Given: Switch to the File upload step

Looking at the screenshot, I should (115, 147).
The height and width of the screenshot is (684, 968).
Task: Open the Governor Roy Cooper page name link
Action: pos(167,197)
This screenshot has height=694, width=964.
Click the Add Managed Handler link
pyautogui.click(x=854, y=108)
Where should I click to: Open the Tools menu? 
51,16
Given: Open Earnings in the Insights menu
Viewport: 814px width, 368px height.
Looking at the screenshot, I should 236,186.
________________________________________
What is being asked → Copy out the data exactly, keeping each line whole.

Finished exercise →
Given: Switch to the File upload step

Looking at the screenshot, I should (115, 147).
The height and width of the screenshot is (684, 968).
Task: Open the Governor Roy Cooper page name link
Action: pos(167,197)
This screenshot has height=694, width=964.
Click the Add Managed Handler link
pyautogui.click(x=854, y=108)
Where should I click to: Open the Tools menu? 
51,16
Given: Open Earnings in the Insights menu
Viewport: 814px width, 368px height.
Looking at the screenshot, I should 236,186.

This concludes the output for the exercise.